Dunin was born on 5 June 1907, the youngest child of Lucia (Łucja) Taczanowska (1862–1917) and her second husband Count Rodryg Dunin (1870–1928). He grew up at the Granówko estate near Poznań, the youngest of ten children. He had six older siblings by his mother's first marriage to Stanisław Niezychowski, and two full sisters and one full brother, children of his own father Rodryg. The Dunin family crest is the Łabędź (swan).

On 28 December 1933 Dunin married Zofia Helena Werner (1910–1939), daughter of Poland's vice-Finance Minister Edward Werner, and great-niece of Saint Raphael Kalinowski.
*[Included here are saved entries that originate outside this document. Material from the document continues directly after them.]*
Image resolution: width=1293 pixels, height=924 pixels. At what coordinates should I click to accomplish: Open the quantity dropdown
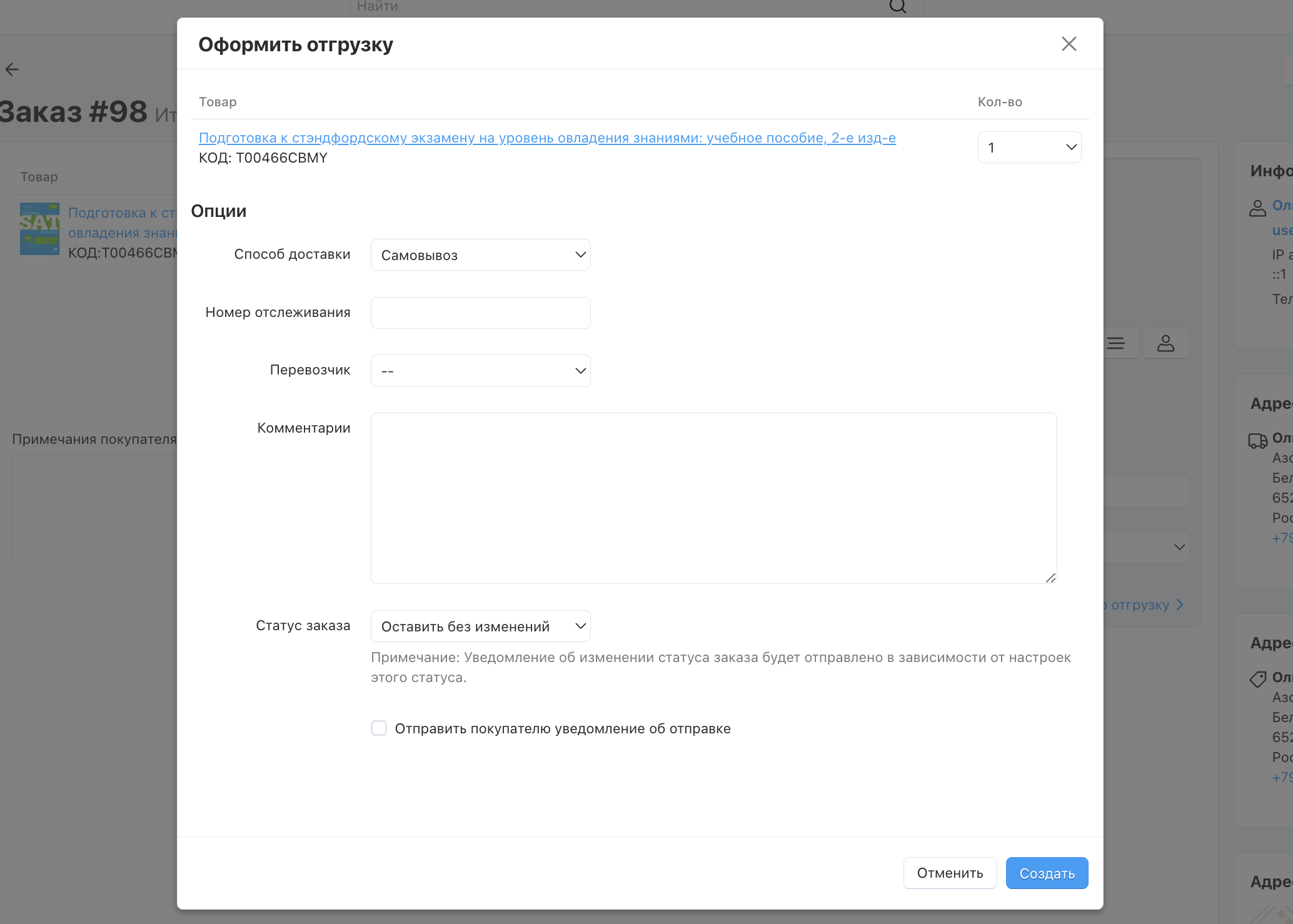(x=1029, y=148)
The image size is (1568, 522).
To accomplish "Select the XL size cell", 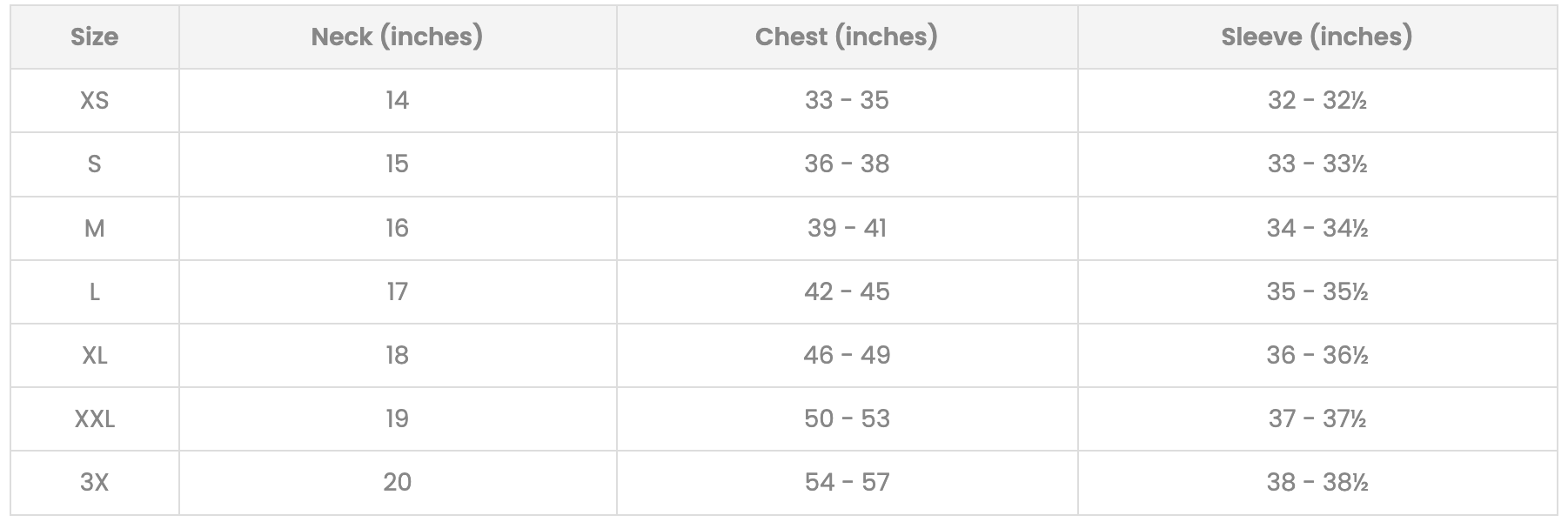I will click(94, 355).
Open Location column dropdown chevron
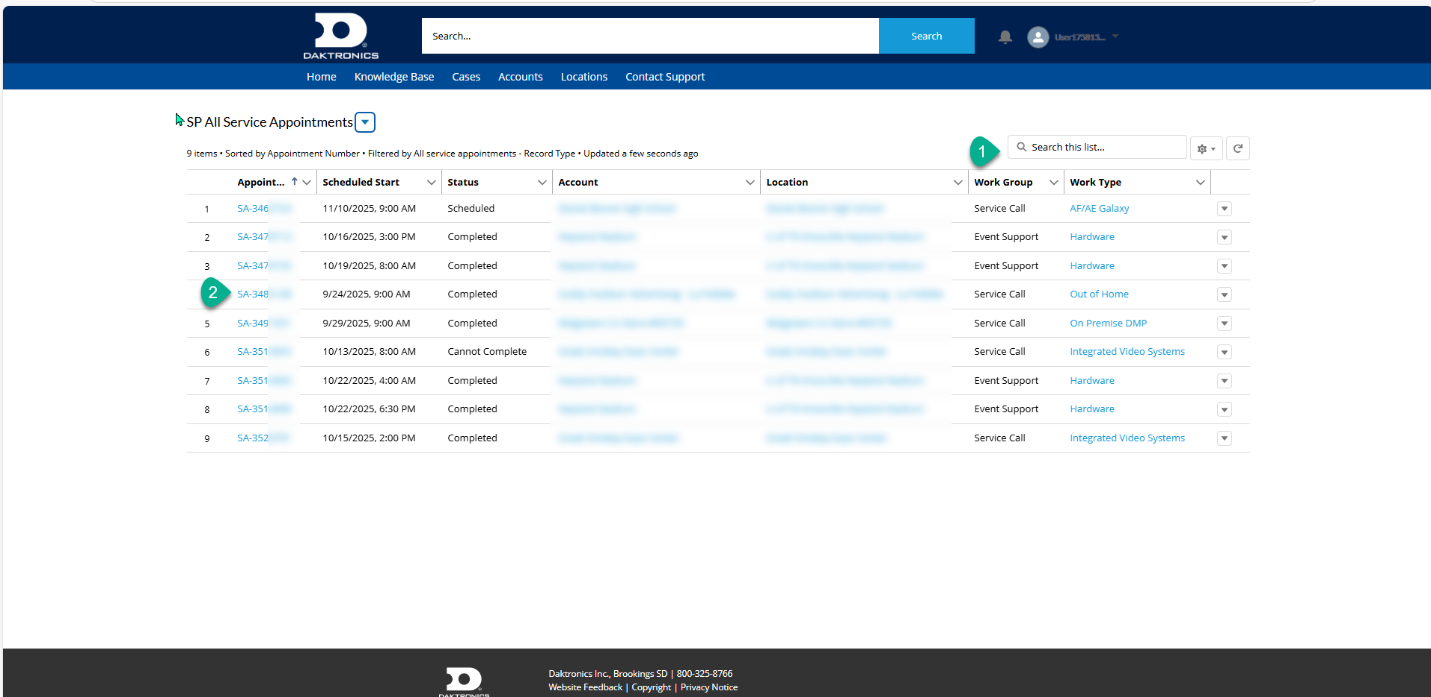1431x697 pixels. pyautogui.click(x=958, y=183)
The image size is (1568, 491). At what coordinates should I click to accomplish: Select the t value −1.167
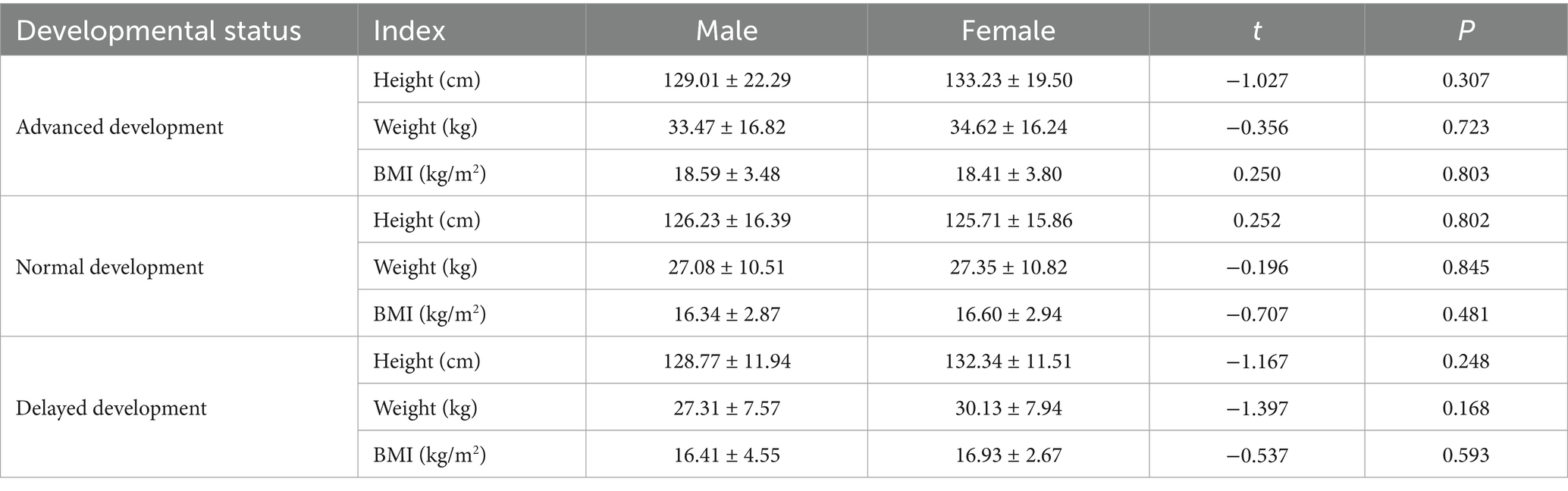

They had three children: Krystyna, Stanley (Stanisław, named after Dunin's older brother), and Magda (Magdelena).

Between 1933 and 1934 he served as an NCO in the Polish Army and graduated from the Cavalry Training Centre, where he was also awarded with the memorial badge of his home unit, the 15th Poznań Uhlan's Regiment. Mobilized prior to the outbreak of World War II, Dunin was drafted into the Wielkopolska Cavalry Brigade under Gen. Roman Abraham. Serving in the rank of Porucznik (First Lieutenant) he commanded the march squadron of the 15th Poznań Uhlan's Regiment. He joined the regiment with his unit on 8 September 1939, and took part in the Battle of Bzura. Dunin was killed in combat at the age of 32 on 16 September 1939. His wife was killed the next day, at the age of 29.

Dunin's descendants were eventually able to escape Poland to France and finally to the United States in the 1940s.

== In popular culture ==

Dunin is one of the characters in the Italian novel "Il Guardiano dei Sogni" (The Guardian of Dreams) by Paolo Maurensig (ISBN 88-04-54976-9).